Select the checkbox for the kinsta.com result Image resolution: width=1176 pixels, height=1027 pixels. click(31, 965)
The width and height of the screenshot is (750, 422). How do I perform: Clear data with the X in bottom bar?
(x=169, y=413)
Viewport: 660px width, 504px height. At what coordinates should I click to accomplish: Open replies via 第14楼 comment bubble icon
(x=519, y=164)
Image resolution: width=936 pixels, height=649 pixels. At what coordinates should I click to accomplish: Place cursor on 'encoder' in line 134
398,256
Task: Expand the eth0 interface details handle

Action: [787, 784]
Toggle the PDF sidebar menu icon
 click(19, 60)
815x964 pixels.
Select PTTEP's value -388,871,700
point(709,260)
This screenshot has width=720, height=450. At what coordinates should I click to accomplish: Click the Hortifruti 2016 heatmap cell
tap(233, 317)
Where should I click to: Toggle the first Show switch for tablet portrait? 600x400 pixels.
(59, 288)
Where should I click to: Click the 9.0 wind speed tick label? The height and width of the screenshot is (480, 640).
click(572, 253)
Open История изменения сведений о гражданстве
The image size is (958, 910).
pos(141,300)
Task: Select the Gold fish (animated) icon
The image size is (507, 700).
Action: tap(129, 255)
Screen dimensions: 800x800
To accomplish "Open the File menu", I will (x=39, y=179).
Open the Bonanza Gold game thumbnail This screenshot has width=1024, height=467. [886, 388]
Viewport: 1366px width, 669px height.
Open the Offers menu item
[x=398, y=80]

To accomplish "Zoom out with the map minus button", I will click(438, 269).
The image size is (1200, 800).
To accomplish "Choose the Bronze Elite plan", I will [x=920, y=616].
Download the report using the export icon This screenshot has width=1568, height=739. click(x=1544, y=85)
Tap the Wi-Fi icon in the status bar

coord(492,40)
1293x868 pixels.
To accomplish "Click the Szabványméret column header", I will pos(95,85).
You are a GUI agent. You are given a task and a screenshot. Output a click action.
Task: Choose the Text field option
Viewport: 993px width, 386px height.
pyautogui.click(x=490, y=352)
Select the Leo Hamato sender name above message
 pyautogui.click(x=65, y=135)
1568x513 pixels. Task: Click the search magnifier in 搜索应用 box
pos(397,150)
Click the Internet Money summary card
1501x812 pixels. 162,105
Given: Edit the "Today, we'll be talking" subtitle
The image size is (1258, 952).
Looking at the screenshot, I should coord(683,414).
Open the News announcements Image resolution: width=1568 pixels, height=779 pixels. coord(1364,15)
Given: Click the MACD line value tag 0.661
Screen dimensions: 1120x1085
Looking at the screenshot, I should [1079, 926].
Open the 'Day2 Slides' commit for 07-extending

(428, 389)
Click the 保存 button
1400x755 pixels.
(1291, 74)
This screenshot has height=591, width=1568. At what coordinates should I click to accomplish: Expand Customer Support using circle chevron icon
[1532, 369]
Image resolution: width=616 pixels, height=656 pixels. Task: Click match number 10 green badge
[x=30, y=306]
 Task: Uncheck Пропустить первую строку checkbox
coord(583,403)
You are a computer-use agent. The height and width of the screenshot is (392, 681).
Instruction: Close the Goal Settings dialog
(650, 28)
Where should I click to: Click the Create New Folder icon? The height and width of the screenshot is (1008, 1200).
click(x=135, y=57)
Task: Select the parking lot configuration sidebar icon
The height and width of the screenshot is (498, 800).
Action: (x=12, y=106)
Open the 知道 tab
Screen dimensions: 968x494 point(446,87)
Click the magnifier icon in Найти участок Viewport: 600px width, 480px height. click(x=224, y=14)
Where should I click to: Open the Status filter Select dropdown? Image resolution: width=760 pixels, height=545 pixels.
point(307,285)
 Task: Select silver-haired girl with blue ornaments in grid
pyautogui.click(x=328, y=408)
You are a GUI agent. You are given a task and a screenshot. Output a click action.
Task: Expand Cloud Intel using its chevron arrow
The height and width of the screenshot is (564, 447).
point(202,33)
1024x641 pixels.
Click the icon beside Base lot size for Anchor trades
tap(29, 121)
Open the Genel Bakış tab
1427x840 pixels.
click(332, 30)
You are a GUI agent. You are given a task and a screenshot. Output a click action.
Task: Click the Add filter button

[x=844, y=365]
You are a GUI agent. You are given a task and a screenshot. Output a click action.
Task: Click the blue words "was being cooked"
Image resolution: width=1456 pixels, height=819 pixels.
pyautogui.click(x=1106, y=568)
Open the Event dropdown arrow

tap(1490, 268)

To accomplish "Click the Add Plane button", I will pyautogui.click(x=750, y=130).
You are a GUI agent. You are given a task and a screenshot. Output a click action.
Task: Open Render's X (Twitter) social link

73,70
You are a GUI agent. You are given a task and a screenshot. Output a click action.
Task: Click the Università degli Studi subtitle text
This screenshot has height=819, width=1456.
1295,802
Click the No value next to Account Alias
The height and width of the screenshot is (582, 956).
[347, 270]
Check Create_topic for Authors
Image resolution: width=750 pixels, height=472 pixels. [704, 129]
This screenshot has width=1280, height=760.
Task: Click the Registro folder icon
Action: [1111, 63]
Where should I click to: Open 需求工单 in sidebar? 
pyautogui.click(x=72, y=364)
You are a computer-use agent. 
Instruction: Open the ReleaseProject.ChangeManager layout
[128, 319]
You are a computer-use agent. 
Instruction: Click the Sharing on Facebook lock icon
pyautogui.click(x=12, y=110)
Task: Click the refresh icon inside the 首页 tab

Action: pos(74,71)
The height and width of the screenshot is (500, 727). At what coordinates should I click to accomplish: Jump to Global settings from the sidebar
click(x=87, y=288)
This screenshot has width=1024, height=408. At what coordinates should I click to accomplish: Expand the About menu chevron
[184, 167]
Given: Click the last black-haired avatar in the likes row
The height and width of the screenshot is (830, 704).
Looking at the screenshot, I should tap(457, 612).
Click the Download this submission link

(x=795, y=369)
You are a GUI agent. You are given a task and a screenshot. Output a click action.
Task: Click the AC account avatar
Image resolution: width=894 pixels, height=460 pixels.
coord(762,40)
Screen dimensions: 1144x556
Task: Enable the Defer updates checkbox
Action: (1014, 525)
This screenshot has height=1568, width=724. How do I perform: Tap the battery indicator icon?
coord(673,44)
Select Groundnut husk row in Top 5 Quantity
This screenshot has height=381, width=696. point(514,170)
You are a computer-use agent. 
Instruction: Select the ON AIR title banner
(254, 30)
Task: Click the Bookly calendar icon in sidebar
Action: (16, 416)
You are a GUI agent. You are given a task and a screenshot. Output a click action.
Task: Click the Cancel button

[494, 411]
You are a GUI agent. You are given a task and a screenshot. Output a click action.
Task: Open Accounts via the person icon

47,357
::::::
### What the exercise asks
Starting at the line that contains "This screenshot has width=1024, height=408.", repeat each line exactly through the last one in the listing. Include both of those lines and nothing more.

### Answer below
This screenshot has width=1024, height=408. At what coordinates should I click to accomplish: Expand the About menu chevron
[184, 167]
Given: Click the last black-haired avatar in the likes row
The height and width of the screenshot is (830, 704).
Looking at the screenshot, I should tap(457, 612).
Click the Download this submission link

(x=795, y=369)
You are a GUI agent. You are given a task and a screenshot. Output a click action.
Task: Click the AC account avatar
Image resolution: width=894 pixels, height=460 pixels.
coord(762,40)
Screen dimensions: 1144x556
Task: Enable the Defer updates checkbox
Action: (1014, 525)
This screenshot has height=1568, width=724. How do I perform: Tap the battery indicator icon?
coord(673,44)
Select Groundnut husk row in Top 5 Quantity
This screenshot has height=381, width=696. point(514,170)
You are a computer-use agent. 
Instruction: Select the ON AIR title banner
(254, 30)
Task: Click the Bookly calendar icon in sidebar
Action: (16, 416)
You are a GUI agent. You are given a task and a screenshot. Output a click action.
Task: Click the Cancel button

[494, 411]
You are a GUI agent. You are given a task and a screenshot. Output a click action.
Task: Open Accounts via the person icon

47,357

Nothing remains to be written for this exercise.